(Stored data)
— begin —

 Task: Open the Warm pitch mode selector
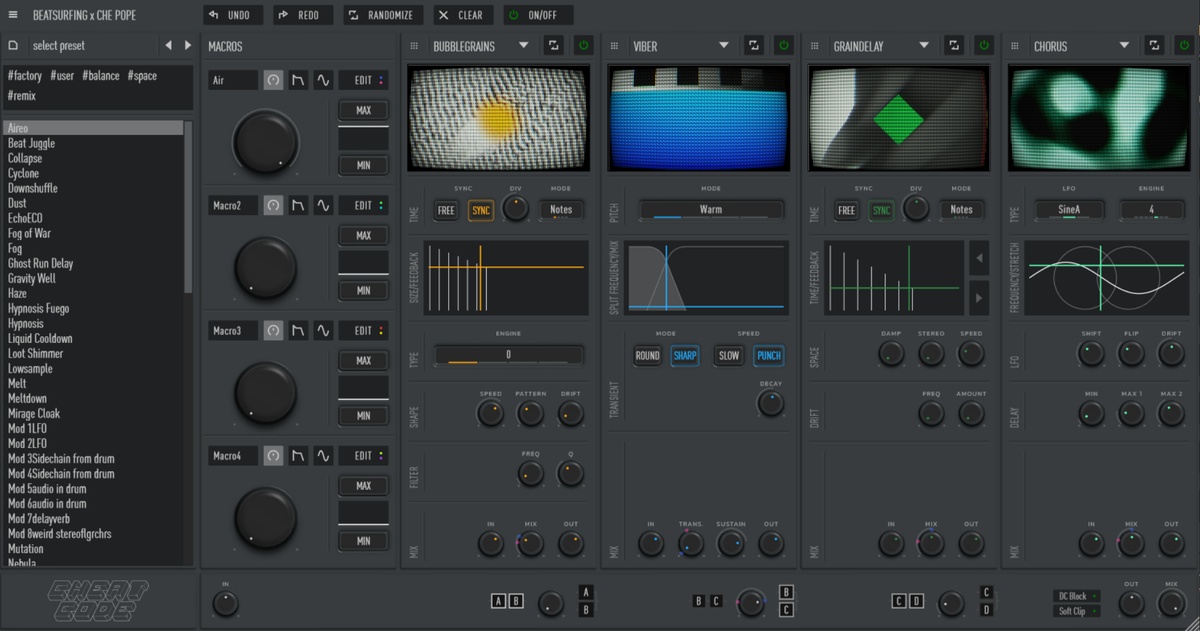[711, 210]
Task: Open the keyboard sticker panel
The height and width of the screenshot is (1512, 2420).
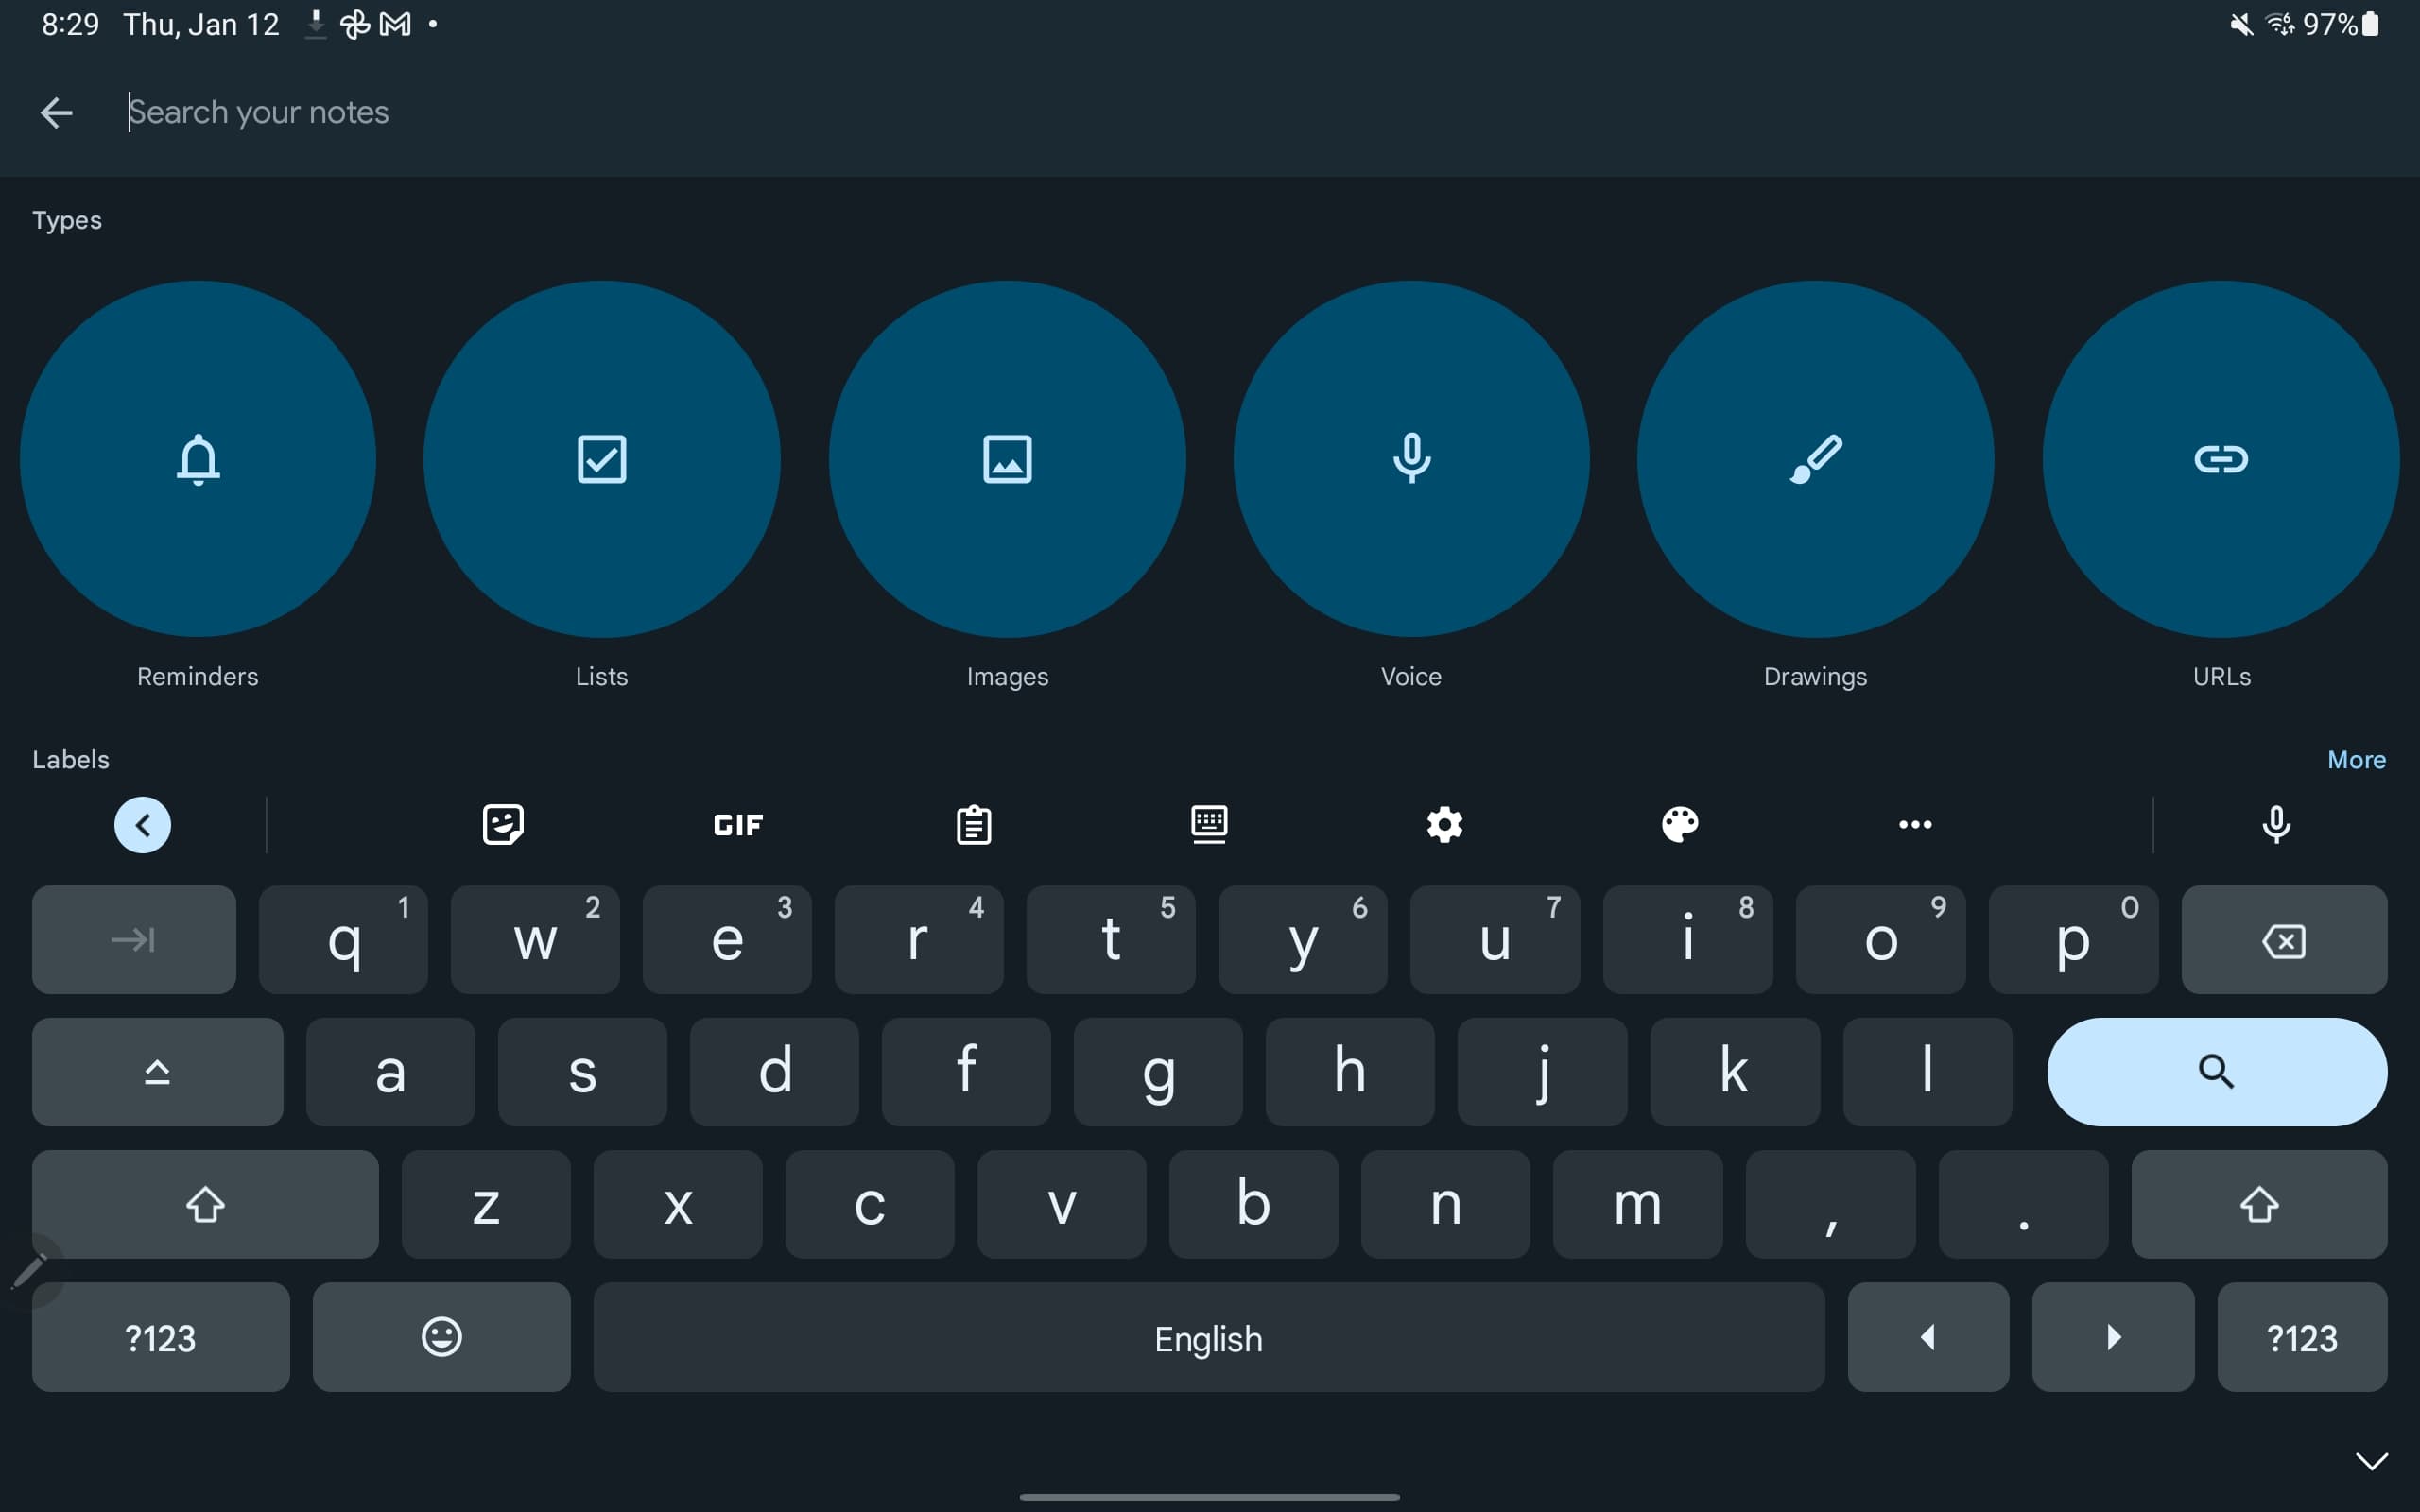Action: 503,825
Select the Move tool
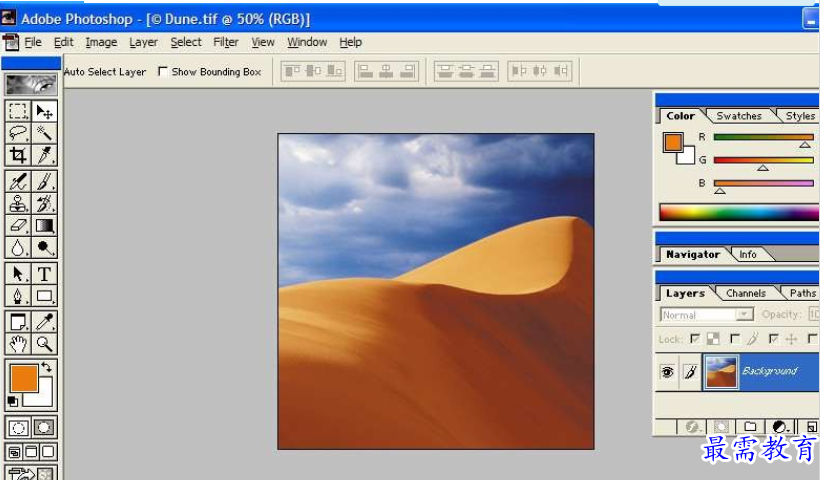Screen dimensions: 825x480 point(45,111)
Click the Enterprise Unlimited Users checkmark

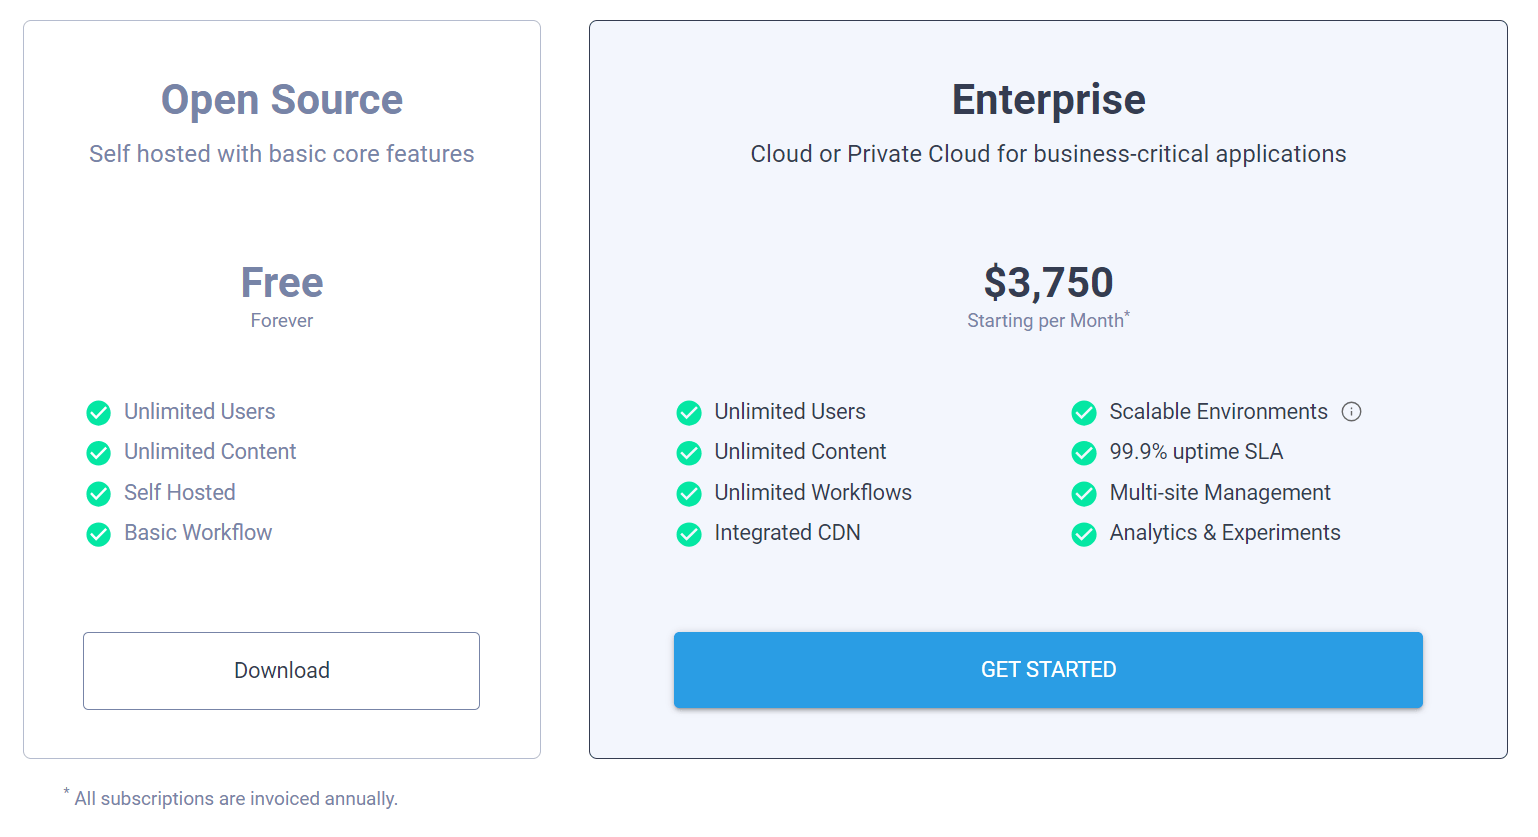pyautogui.click(x=688, y=412)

— end —

Copy the lines of the data verbatim, starting with the line containing "Select the Move tool" and continuing through the end of the data. Leave the pictures out of your answer.

• **Written answer**:
Select the Move tool
Screen dimensions: 825x480 point(45,111)
Click the Enterprise Unlimited Users checkmark

pyautogui.click(x=688, y=412)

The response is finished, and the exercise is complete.